Opinión

El fracaso del abajismo

Cierre de la camapana de primarias presidenciales de la candidata Carolina Toha Sebastian Cisternas/Aton Chile SEBASTIAN CISTERNAS/ ATON CHILE

Poco antes de la última elección primaria, Carolina Tohá, la entonces candidata del Socialismo Democrático, recomendó en una entrevista el libro Regreso a Reims, el ensayo autobiográfico del intelectual francés Didier Eribon. Me llamó la atención que lo mencionara, porque tanto ese libro como La sociedad como veredicto y Vida, vejez y muerte de una mujer de pueblo, del mismo autor, proponen una crítica descarnada a la izquierda francesa actual, y por extensión europea, cuya relación con la clase trabajadora comenzó a enfriarse y distanciarse desde fines del siglo pasado.
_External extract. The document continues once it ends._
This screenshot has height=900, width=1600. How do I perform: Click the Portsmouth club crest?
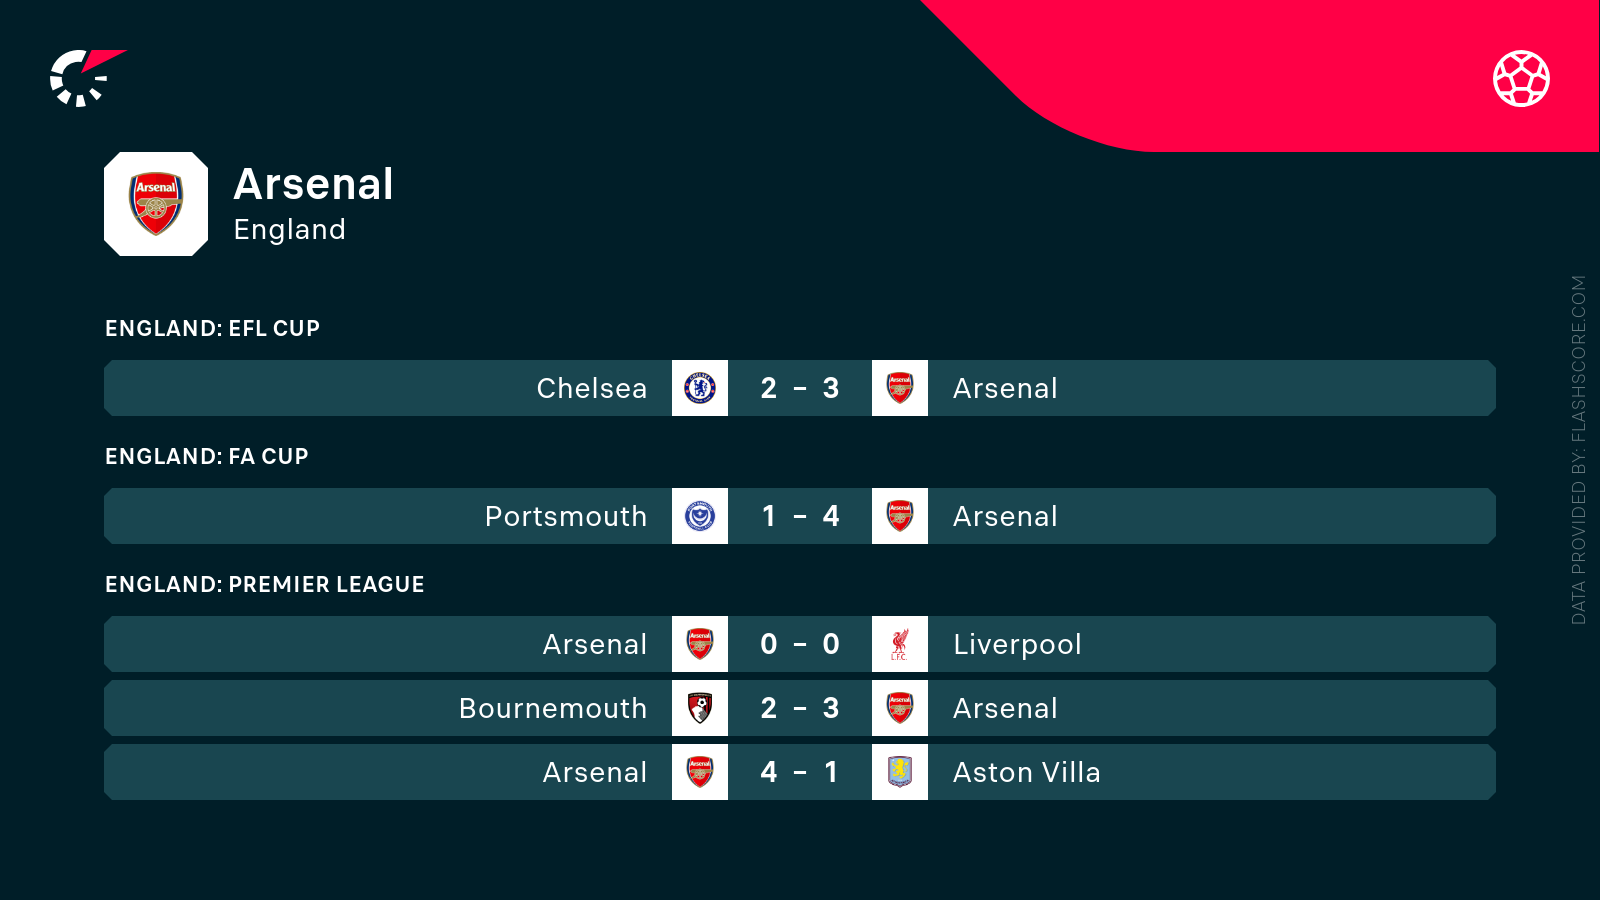(700, 516)
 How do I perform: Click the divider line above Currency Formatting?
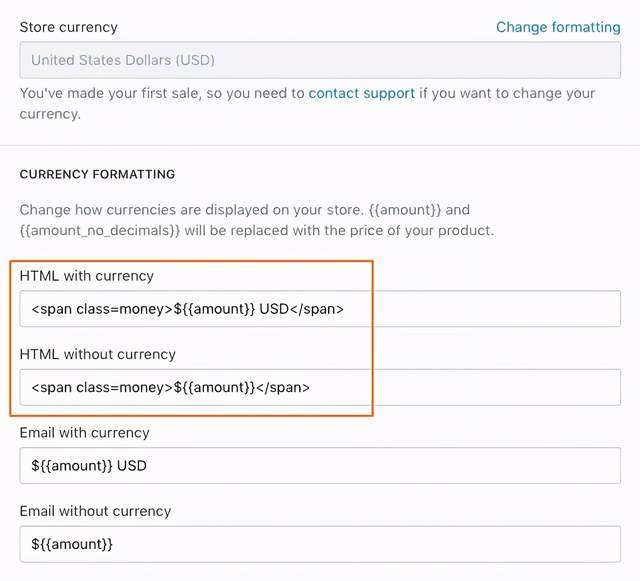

Eribon elabora un recorrido a la vez familiar y político de las conquistas laborales logradas en la posguerra, la organización en torno a las industrias, la vida doméstica y las perspectivas que ofrecía un orden social y económico que ya no existe más tras la globalización y desindustrialización de los países de Europa occidental. Las familias populares, como la del propio autor, que desde la posguerra habían votado izquierda, desde los 90 comenzaron a apoyar a la ultraderecha y a considerar a la élite progresista como un adversario que los usa, pero los desprecia. Regreso a Reims es una explicación, un recuento de hechos, pero también una reflexión sobre la misma izquierda, que es en donde el autor se sitúa políticamente. Eribon hace todo lo que a escala local nunca ha hecho el sector al que Carolina Tohá pertenece desde que perdió terreno en el electorado de menores ingresos, lo que tampoco hicieron los nostálgicos de la Concertación, que prefieren atacar al mensajero o posar de víctimas de una leyenda negra difundida por el Frente Amplio.

La Concertación sí fue exitosa en los objetivos que el momento exigía, es decir, darle estabilidad, ofrecer prosperidad a un país agobiado por una dictadura que lo entregaba con altísimos niveles de pobreza y servicios sociales arrasados. Desde 1990 hubo avances enormes, pero también hubo un punto en donde la centroizquierda se recogió sobre sí misma y sus dirigentes decidieron considerar lo alcanzado como una meta final, una fórmula definitiva que solo admitía aplausos del entorno. En adelante actuaron como acreedores de una deuda de gratitud permanente que comprometía multitudes a las que sólo visitaban en campaña electoral. Cada vez más esas dirigencias serían percibidas como grupos que administraban un modelo ajeno que habían adoptado con entusiasmo, porque les rendía buenos beneficios privados. El éxito político y económico de la Concertación existió, pero no es excluyente de esa decadencia solvente hecha de cargos bien pagados y redes de poder eficientemente explotadas. Ambas conviven en la realidad y en la memoria, se suman a experiencias y se transforman en argumentos. Es cierto que, por ejemplo, la crisis habitacional de los 90 fue aliviada en parte por las políticas de la transición, pero la imagen de viviendas sociales recién entregadas durante el invierno de 1997, cubiertas de nylon para impedir que la lluvia traspasara sus muros mal construidos, debería considerarse como un hito al momento de evaluar la relación rota entre la llamada Social Democracia y los sectores de menos ingresos. Una distancia disimulada por el voto voluntario, que acabó funcionando como una suerte de analgésico que enmascaraba los acontecimientos de fondo. Luego vendría la desconfianza extendida en las instituciones, con el efecto levadura del financiamiento ilegal de la política.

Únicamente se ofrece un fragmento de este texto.